Your goal: Could you print the lines below exactly, from the one holding "Suport prosop bronz antichizat retro Roma (568, 1471)" through the last line, with no other output?

Excerpted records:
· · ·

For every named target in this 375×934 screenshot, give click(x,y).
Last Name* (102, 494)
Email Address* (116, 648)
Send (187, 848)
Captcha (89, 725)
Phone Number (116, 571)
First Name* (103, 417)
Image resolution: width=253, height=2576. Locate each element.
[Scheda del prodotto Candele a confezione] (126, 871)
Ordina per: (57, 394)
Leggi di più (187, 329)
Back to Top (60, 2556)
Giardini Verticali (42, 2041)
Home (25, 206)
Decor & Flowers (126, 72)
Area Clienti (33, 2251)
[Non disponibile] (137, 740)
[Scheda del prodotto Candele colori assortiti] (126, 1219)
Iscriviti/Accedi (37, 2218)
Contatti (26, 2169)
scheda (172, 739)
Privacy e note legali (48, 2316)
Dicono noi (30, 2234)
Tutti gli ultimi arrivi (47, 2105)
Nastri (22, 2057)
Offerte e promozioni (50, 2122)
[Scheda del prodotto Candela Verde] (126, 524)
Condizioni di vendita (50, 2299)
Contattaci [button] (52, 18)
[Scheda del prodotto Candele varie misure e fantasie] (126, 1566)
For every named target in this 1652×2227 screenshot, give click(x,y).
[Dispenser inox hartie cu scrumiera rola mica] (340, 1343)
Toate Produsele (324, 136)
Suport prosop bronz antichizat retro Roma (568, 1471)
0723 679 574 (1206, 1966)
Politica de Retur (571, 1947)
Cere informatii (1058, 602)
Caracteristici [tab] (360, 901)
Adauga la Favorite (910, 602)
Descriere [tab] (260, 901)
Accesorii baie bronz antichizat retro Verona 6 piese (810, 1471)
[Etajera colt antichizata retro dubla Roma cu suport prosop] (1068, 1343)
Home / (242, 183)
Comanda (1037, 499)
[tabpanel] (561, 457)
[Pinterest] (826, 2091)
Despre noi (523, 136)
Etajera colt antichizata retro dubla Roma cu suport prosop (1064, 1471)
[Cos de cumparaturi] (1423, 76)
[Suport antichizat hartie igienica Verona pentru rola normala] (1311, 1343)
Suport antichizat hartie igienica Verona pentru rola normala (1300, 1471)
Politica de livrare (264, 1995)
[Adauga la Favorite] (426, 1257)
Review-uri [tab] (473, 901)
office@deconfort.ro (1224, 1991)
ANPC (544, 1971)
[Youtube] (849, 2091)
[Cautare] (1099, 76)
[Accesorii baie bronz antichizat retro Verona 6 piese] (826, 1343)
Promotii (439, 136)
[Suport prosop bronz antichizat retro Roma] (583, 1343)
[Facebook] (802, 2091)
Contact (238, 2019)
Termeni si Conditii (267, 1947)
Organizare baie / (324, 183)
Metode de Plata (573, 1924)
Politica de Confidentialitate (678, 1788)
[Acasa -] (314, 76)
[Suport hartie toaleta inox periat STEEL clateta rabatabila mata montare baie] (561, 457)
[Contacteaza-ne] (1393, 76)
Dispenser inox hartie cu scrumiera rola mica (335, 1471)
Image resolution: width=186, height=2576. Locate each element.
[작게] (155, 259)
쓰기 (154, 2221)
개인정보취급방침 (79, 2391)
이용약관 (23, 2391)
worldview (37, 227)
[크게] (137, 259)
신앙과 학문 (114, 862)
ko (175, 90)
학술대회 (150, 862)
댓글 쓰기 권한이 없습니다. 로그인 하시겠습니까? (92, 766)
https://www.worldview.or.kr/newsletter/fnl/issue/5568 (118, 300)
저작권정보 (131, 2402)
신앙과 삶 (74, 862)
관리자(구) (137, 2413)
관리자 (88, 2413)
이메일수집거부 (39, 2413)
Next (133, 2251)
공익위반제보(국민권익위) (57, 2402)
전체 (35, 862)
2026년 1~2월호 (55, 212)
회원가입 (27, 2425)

· · ·

Written solution:
Suport prosop bronz antichizat retro Roma (568, 1471)
0723 679 574 (1206, 1966)
Politica de Retur (571, 1947)
Cere informatii (1058, 602)
Caracteristici [tab] (360, 901)
Adauga la Favorite (910, 602)
Descriere [tab] (260, 901)
Accesorii baie bronz antichizat retro Verona 6 piese (810, 1471)
[Etajera colt antichizata retro dubla Roma cu suport prosop] (1068, 1343)
Home / (242, 183)
Comanda (1037, 499)
[tabpanel] (561, 457)
[Pinterest] (826, 2091)
Despre noi (523, 136)
Etajera colt antichizata retro dubla Roma cu suport prosop (1064, 1471)
[Cos de cumparaturi] (1423, 76)
[Suport antichizat hartie igienica Verona pentru rola normala] (1311, 1343)
Suport antichizat hartie igienica Verona pentru rola normala (1300, 1471)
Politica de livrare (264, 1995)
[Adauga la Favorite] (426, 1257)
Review-uri [tab] (473, 901)
office@deconfort.ro (1224, 1991)
ANPC (544, 1971)
[Youtube] (849, 2091)
[Cautare] (1099, 76)
[Accesorii baie bronz antichizat retro Verona 6 piese] (826, 1343)
Promotii (439, 136)
[Suport prosop bronz antichizat retro Roma] (583, 1343)
[Facebook] (802, 2091)
Contact (238, 2019)
Termeni si Conditii (267, 1947)
Organizare baie / (324, 183)
Metode de Plata (573, 1924)
Politica de Confidentialitate (678, 1788)
[Acasa -] (314, 76)
[Suport hartie toaleta inox periat STEEL clateta rabatabila mata montare baie] (561, 457)
[Contacteaza-ne] (1393, 76)
Dispenser inox hartie cu scrumiera rola mica (335, 1471)
Image resolution: width=186, height=2576. Locate each element.
[작게] (155, 259)
쓰기 (154, 2221)
개인정보취급방침 (79, 2391)
이용약관 (23, 2391)
worldview (37, 227)
[크게] (137, 259)
신앙과 학문 (114, 862)
ko (175, 90)
학술대회 (150, 862)
댓글 쓰기 권한이 없습니다. 로그인 하시겠습니까? (92, 766)
https://www.worldview.or.kr/newsletter/fnl/issue/5568 (118, 300)
저작권정보 (131, 2402)
신앙과 삶 (74, 862)
관리자(구) (137, 2413)
관리자 (88, 2413)
이메일수집거부 (39, 2413)
Next (133, 2251)
공익위반제보(국민권익위) (57, 2402)
전체 (35, 862)
2026년 1~2월호 (55, 212)
회원가입 (27, 2425)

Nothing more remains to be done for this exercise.